Trend Fitting#
One of the most powerful features of pykelihood is the ability to fit arbitrary distributions.
For instance, say our data has a linear trend with a very little gaussian noise we would like to capture.
>>> import numpy as np
>>> data = np.linspace(-1, 1, 365) + np.random.normal(0, 0.001, 365)
>>> data[:10]
array([-0.99802364, -0.99503679, -0.98900434, -0.98277981, -0.979487 ,
-0.97393519, -0.96853445, -0.96149152, -0.95564004, -0.95054887])
If we try to fit this without a trend, the resulting distribution will miss out on most of the information.
>>> Normal().fit(data)
Normal(loc=-3.6462053656578005e-05, scale=0.5789668679237372)
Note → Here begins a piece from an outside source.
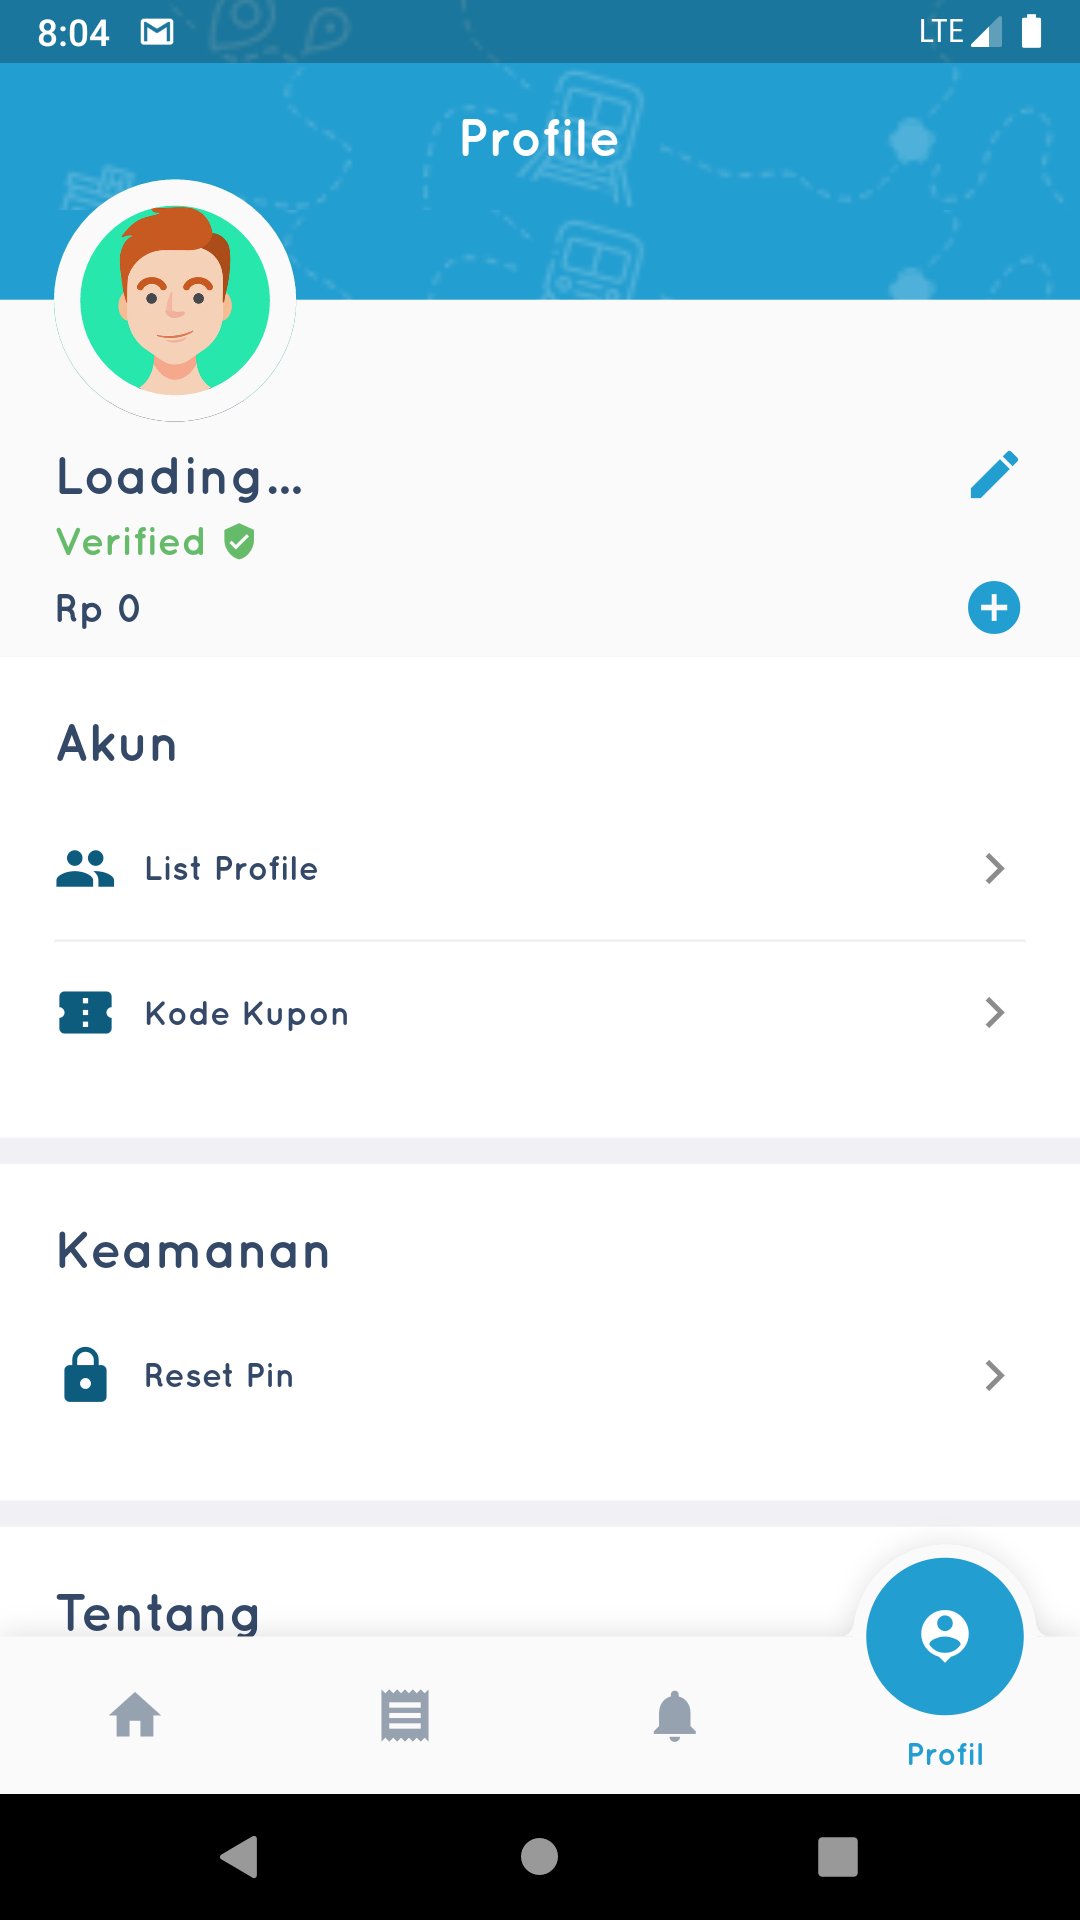
Task: Click the Rp 0 balance text
Action: tap(98, 607)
Fitting a Normal distribution with a trend in the loc parameter can be done using the following piece of code:
>>> from pykelihood import kernels
>>> Normal().fit(data, loc=kernels.linear(np.arange(365)))
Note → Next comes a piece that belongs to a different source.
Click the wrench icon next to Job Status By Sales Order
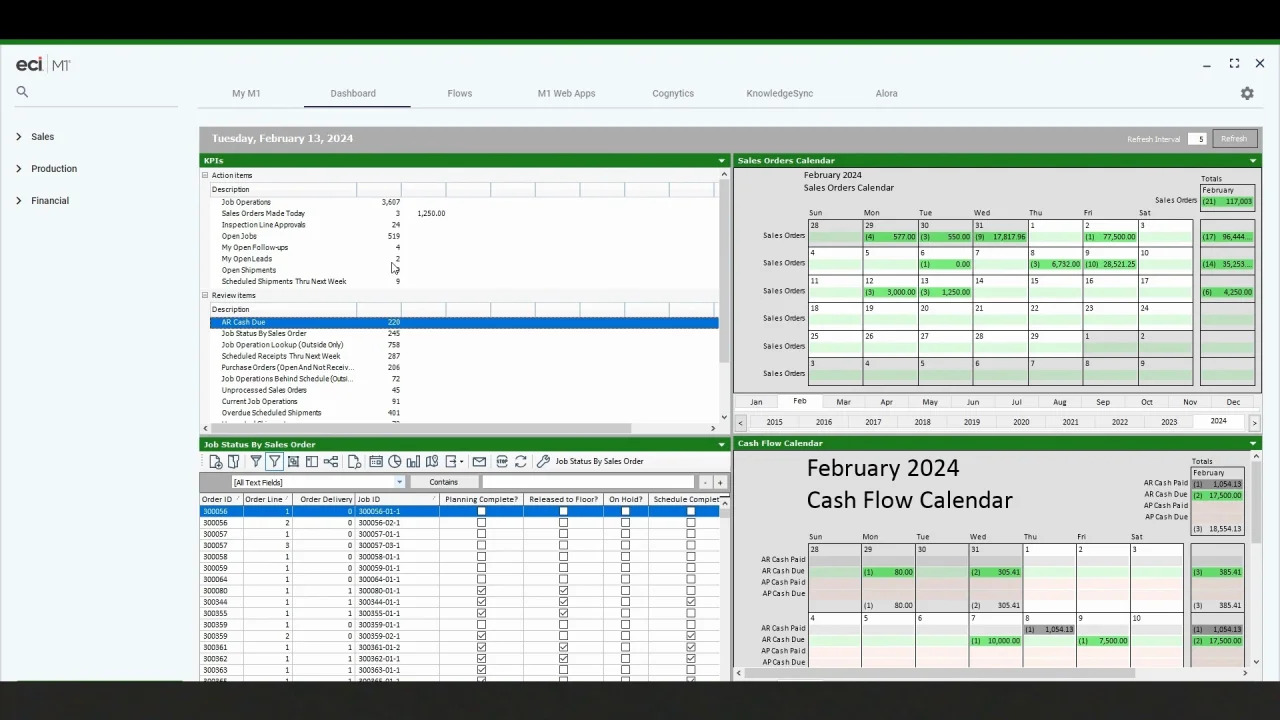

Normal(loc=linear(a=-1.0000458359290572, b=0.005494714384381866), scale=0.0010055323717468906)
The kernels module is flexible and can be adapted by users to support any kind of trend.
kernels.linear(X) builds a linear model in the form a + bX where a and b are parameters to
be optimised for, and X is some covariate used to fit the data. If we assume the data were daily observations,
then we find all the values we expected: -1 was the value on the first day, 0.05 was the daily increment
(2 / 365 = 0.05), and there was a noise with std deviation 0.001.